Даже странно, насколько явственно я представлял себе эту картину, когда говорил: проклятия бурмистра, свист и удары палки по спинам в сермяжных рубахах и трех съежившихся под ударами мужиков… будто я сам при этом присутствовал, будто было это не двадцать лет назад, а вчера, сейчас. Я видел все столь явственно, что словно бы и не замечал, однако я заметил, как Пеэп меня слушал. Его костлявый подбородок был опущен на грудь, странно пустой черный, зияющий рот открыт, и он прижимал к нему сжатую в кулак правую руку, будто хотел что-то вдавить обратно в себя.

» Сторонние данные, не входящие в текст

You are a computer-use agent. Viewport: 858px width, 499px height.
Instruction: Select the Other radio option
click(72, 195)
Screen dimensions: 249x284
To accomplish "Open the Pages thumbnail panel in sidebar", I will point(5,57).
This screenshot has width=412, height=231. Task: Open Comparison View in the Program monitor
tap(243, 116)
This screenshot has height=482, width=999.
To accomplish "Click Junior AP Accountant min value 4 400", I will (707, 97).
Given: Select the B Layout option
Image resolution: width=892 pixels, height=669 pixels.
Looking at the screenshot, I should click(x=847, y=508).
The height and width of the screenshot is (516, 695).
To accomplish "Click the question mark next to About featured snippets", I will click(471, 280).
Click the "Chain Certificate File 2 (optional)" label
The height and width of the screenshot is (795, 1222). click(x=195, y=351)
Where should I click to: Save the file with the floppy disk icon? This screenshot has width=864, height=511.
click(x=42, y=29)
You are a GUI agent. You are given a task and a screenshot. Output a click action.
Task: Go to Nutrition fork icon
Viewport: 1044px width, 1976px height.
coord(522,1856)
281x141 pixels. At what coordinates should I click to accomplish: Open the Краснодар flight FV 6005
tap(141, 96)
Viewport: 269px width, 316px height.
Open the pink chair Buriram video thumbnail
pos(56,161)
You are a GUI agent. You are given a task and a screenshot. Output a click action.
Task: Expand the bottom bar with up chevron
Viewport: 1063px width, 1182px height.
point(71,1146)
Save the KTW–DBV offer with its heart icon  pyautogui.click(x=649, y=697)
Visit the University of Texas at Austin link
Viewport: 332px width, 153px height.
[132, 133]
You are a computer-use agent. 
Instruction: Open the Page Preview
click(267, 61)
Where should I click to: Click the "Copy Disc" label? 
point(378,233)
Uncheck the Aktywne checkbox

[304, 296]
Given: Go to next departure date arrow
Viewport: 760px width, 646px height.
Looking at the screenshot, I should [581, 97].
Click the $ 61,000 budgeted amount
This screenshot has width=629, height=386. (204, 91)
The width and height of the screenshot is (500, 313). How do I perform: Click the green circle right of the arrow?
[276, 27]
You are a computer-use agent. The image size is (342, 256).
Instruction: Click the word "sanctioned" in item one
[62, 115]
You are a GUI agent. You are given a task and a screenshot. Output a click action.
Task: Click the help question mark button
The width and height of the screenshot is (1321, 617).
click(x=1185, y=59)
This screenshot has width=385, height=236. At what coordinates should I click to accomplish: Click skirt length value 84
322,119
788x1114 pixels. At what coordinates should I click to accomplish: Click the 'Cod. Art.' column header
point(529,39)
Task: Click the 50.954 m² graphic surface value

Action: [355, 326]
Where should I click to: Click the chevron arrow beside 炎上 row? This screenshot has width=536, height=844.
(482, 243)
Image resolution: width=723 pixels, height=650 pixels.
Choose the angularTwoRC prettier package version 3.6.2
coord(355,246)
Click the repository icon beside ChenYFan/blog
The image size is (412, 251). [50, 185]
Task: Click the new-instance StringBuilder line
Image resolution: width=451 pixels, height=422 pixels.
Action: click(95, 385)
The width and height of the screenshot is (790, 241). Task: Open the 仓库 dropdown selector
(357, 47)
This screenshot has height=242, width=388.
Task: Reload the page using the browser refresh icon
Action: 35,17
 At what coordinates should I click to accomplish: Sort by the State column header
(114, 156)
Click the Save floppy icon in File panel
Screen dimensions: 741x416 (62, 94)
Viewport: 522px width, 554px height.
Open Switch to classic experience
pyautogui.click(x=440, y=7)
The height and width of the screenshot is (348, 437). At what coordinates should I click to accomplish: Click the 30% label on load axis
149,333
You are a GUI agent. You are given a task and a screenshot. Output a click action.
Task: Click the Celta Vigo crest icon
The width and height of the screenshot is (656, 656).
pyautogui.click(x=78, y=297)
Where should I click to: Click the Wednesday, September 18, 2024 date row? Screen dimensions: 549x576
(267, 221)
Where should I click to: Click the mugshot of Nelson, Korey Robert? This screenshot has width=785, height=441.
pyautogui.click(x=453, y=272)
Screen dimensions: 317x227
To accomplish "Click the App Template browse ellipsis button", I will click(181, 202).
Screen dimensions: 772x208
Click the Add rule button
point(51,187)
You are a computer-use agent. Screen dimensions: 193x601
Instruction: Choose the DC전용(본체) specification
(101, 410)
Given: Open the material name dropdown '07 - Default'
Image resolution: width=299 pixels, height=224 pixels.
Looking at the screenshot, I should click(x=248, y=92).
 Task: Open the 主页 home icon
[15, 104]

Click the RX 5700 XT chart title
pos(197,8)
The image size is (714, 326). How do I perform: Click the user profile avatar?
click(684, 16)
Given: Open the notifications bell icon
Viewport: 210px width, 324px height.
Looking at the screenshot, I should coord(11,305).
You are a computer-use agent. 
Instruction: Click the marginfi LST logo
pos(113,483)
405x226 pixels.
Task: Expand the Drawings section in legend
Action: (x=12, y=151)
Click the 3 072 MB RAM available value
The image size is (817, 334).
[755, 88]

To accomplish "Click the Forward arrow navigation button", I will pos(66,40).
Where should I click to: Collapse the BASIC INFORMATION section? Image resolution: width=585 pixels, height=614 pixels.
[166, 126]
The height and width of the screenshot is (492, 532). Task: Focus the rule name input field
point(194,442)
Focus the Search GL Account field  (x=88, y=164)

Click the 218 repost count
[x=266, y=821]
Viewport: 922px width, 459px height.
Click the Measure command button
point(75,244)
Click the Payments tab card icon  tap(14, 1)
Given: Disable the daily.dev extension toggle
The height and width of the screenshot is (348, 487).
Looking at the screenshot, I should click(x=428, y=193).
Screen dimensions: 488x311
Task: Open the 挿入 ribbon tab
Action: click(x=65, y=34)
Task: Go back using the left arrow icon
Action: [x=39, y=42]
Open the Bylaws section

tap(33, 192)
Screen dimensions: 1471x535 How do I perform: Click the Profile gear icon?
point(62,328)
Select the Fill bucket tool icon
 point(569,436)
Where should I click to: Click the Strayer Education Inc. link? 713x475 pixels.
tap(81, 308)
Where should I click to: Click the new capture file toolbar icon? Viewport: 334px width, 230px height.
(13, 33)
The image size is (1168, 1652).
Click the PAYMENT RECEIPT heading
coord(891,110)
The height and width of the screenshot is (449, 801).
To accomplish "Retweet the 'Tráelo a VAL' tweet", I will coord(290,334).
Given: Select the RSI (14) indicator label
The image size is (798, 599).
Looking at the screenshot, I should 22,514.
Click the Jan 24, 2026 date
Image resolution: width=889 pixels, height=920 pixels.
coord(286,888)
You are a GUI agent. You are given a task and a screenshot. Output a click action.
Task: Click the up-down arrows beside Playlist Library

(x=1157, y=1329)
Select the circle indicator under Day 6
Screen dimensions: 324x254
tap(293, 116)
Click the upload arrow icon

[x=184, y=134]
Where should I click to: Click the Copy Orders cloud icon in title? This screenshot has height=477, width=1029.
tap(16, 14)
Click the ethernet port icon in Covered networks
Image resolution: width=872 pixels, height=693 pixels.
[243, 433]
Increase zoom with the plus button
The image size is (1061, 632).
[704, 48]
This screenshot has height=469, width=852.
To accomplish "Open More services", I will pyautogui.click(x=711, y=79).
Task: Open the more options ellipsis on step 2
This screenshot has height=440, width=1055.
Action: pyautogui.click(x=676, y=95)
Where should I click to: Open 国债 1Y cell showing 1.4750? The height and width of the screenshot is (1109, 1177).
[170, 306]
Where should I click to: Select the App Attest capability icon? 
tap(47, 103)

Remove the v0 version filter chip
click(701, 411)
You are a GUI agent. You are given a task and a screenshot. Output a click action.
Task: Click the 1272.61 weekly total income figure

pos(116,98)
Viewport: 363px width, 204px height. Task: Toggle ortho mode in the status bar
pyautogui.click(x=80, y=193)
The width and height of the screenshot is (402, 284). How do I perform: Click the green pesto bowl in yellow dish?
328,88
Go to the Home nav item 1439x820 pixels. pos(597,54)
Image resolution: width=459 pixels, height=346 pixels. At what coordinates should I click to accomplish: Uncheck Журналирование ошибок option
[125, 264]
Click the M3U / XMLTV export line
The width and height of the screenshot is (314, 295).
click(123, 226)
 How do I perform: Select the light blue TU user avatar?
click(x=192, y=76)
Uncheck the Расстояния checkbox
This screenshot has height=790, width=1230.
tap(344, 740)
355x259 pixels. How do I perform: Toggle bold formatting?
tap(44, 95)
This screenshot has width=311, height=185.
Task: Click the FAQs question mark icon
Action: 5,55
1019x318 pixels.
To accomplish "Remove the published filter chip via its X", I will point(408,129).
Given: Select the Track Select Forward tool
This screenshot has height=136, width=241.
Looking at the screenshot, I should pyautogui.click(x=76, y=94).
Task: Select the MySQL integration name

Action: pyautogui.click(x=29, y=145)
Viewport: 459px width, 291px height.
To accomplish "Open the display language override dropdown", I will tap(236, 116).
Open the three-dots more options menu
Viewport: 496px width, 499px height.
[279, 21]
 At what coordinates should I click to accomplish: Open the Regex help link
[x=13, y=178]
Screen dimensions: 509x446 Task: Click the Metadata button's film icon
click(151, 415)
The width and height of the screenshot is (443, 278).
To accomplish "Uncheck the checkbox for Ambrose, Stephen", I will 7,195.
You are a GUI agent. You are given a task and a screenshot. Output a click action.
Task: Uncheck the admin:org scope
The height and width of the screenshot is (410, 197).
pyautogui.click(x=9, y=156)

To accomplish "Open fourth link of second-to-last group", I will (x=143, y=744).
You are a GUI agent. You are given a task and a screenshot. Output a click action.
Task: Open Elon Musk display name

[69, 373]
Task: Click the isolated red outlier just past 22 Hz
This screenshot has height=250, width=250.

Я продолжал:
— И тут у тебя потемнело в глазах. Ты схватил из кучи двухпудовый камень. Ты так его сжал, что у тебя дергались ладони. Ты поднял камень в воздух. В этот момент мужики вскочили. Ханс выронил палку. Те трое на него набросились. Молниеносная пыхтящая схватка. Тут ты увидел: у тех троих в руках были ножи. И ножи — в крови. Бурмистр вскрикнул и упал на дерн. А ты бросил камень на землю. Или положил обратно в кучу?
Пеэп шепотом ответил:
— Положил — должно быть — обратно в кучу…
— А
когда тебя избивали на мызе, а потом — в Таллине, чтобы ты признал свою вину, что участвовал в убийстве, так ты ведь не мог признать. Другие признались. Потому что были убийцами. А ты не признался. Потому что не был. Они тебя, наверно, вообще с перепугу и не заметили. И как тебя ни били, ты повторял одно и то же, и они с тобой не сладили. Потому-то тебя и освободили. А все ж таки они тебя одолели. Помнишь, уже там, в подвале на Вышгороде, когда ты с окровавленной спиной лежал ночью в темноте на соломе, как-то однажды ты вдруг от ужаса вздрогнул и очнулся: а может, ты в самом деле не положил камень обратно… Может, ты все-таки швырнул его Хансу в голову? В то время, как остальные набросились на него с ножами? Или даже чуть раньше? Потому что ты ведь хотел его убить!.. Может быть, они набросились на него с ножами только тогда, когда он уже лежал сбитый твоим камнем?.. И эти минуты сомнений, — Пеэп, ты слышишь меня? — когда они тебя отпустили, а других в кандалах отправили на каторжные работы, — эти минуты сомнений стали все чаще возвращаться. Чем больше забывались подробности, тем правдоподобнее тебе казалась твоя вина. Минуты сомнений превращались в минуты твердой уверенности. Они все больше срастались вместе. Они каменели в тебе, превращаясь в огромный ком смертной вины. И ты стал себе представлять, а потом и сам поверил, что совершал это несколько раз, совершал все снова и снова! Скажи, Пеэп, это было так?— Нет, нет, нет, — сказал Пеэп неожиданно горячо, — Они же все умерли. Яэтмааский Михкель и те двое. А теперь должен я… если не тогда, так теперь… Разве господин этого не понимает?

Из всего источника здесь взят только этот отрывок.